New Russian Naval Base Coming to Sudan

This month, Russia and Sudan signed an agreement providing for the establishment of a new Russia naval base near the creatively-named coastal city of Port Sudan, Sudan.  Lying close to the center of the Red Sea’s western coast, the location holds a lot of strategic potential (especially from the perspective of naval logistics) and should greatly enhance Russia’s ability to project naval power in the Mediterranean, Red Sea and Indian Ocean. Notably, the base will be capable of, and allowed under the agreement, to host nuclear-powered vessels. As the base will not have an airstrip, its value for projecting power over continental Africa, will remain limited. Nevertheless, its value is still significant.

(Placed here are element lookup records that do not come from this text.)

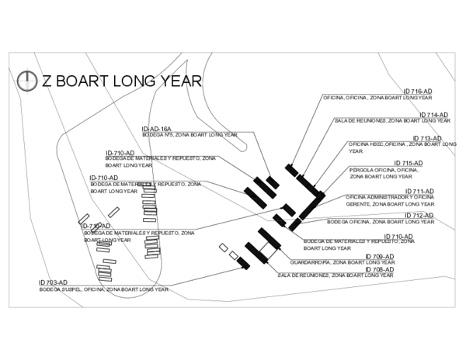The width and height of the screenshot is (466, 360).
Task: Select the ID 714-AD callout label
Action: coord(433,115)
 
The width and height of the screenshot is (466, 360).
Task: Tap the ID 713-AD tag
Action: coord(426,138)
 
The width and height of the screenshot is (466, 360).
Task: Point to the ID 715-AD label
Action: coord(408,163)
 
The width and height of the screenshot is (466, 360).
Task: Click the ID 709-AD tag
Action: coord(379,256)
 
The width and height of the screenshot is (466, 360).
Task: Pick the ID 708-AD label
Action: coord(378,269)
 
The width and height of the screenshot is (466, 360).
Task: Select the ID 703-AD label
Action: coord(54,282)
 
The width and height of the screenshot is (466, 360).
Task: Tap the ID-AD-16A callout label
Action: coord(156,128)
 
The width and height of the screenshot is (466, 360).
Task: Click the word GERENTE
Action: coord(358,203)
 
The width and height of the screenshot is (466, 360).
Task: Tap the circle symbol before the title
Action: coord(28,80)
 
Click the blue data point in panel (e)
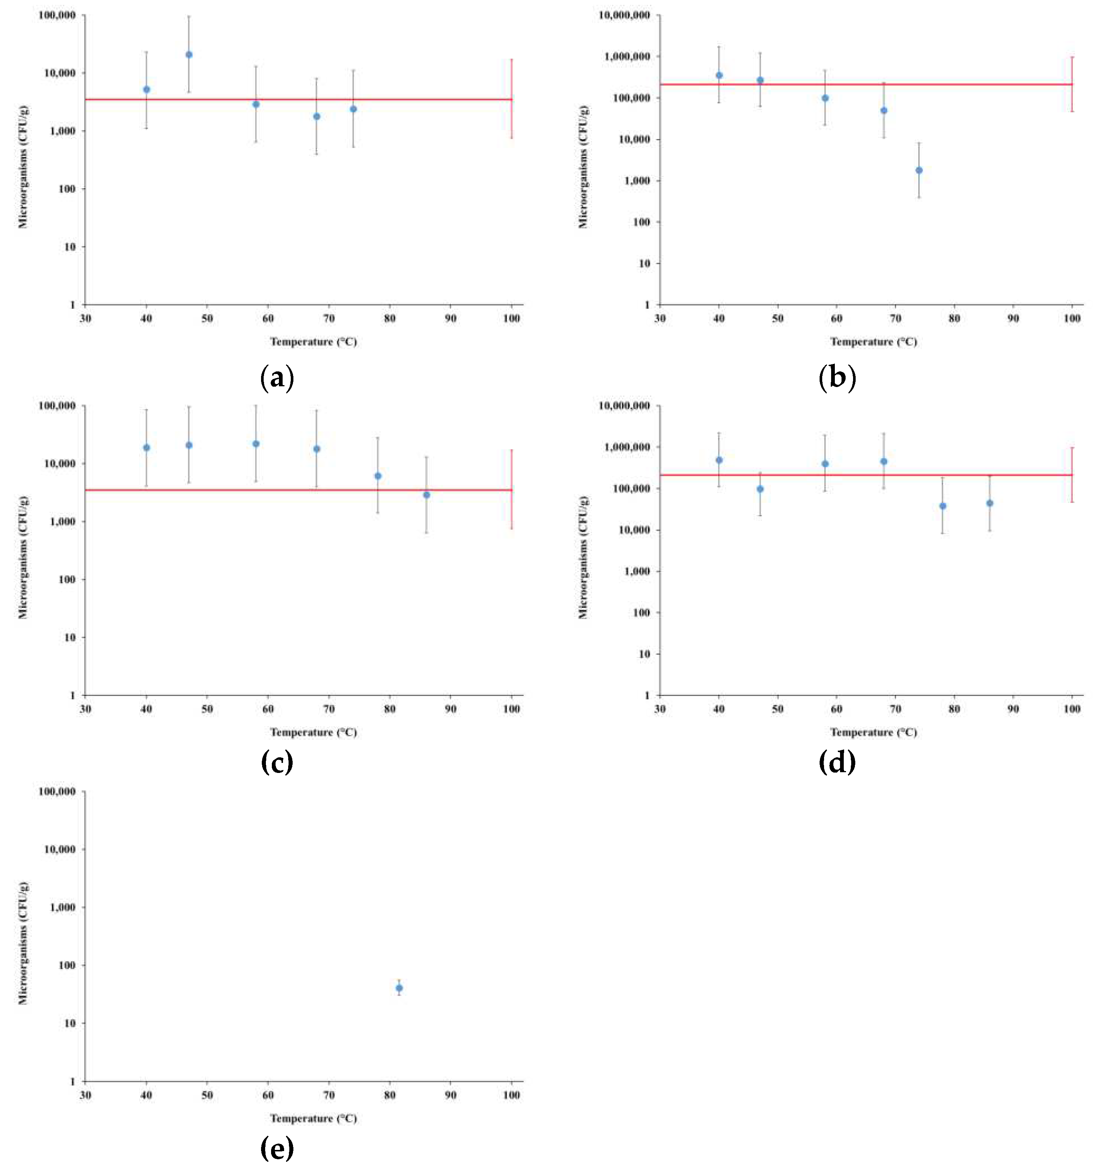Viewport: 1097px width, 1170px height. tap(399, 988)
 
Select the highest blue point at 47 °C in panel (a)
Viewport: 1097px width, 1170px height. tap(189, 55)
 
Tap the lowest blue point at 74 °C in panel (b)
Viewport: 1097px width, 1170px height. tap(919, 170)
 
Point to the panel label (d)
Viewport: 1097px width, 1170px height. tap(837, 762)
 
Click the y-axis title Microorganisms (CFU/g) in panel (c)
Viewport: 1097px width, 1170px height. tap(23, 557)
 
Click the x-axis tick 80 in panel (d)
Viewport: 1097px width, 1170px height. tap(954, 709)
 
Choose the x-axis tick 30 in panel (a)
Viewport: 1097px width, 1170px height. tap(85, 318)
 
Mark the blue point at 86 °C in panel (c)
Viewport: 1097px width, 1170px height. tap(426, 495)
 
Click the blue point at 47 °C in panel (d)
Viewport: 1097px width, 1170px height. tap(760, 489)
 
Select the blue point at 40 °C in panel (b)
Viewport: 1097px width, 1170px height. tap(718, 75)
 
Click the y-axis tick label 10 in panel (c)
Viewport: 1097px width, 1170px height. tap(70, 637)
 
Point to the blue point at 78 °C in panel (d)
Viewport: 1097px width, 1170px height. tap(942, 506)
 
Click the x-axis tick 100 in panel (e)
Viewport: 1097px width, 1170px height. tap(511, 1095)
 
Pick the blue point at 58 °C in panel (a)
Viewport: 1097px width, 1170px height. tap(256, 104)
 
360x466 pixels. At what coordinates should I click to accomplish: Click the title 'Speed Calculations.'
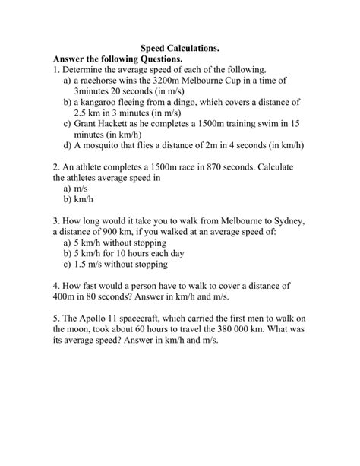pyautogui.click(x=180, y=47)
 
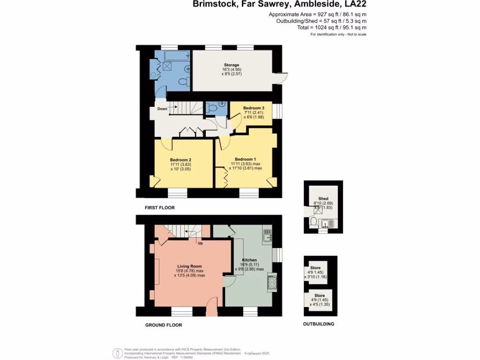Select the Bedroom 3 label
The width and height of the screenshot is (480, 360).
[x=254, y=108]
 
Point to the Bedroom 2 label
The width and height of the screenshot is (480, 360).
[x=180, y=160]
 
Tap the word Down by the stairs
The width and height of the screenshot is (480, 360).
[x=162, y=109]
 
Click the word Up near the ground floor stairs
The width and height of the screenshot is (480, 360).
[x=200, y=244]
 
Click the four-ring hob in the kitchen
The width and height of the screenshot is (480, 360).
[x=271, y=282]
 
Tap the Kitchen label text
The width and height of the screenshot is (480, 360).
[x=249, y=260]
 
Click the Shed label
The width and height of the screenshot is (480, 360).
[x=323, y=199]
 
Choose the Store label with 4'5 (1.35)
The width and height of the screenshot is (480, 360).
[x=320, y=296]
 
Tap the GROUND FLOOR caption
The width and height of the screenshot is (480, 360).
[x=163, y=325]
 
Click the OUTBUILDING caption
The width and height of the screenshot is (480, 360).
[x=319, y=324]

This development builds on a longer trend of cooperation between Russia and Sudan. Russian private military companies are known to have been active in the country and bilateral agreements on military and related technical support to Sudan had been signed back in 2019. Meanwhile, further back in 2018, the Sudanese Ministry of Energy contracted Russian companies to construct oil refineries in the Port Sudan area. By reinforcing this growing bilateral relationship, the new agreement flies in the face of recent US policy developments as the US had removed Sudan from its list of state sponsors of terrorism back in October and thus likely hoped to improve its own ties with Sudan.

Putin meets Sudanese president Omar Al-Bashir back in 2017.

The land for the base will be provided free of charge and no taxes or rent will be collected by the Sudanese government for at least the next 25 years.  Sudan stands to benefit as the base is expected to help suppress piracy; arms, drug and human trafficking; and protect local gas and oil installations. It may also offer a new backdoor through which Russia would be able to supply Sudan while dodging international sanctions.

For Russia, the base will build on a growing network of outposts in the region. Russian presence in Syria is already well established while in Libya, unofficial Russian presence through private military companies is nothing new.

There is still no information regarding how long it will take before the newly planned base is built and becomes fully operational.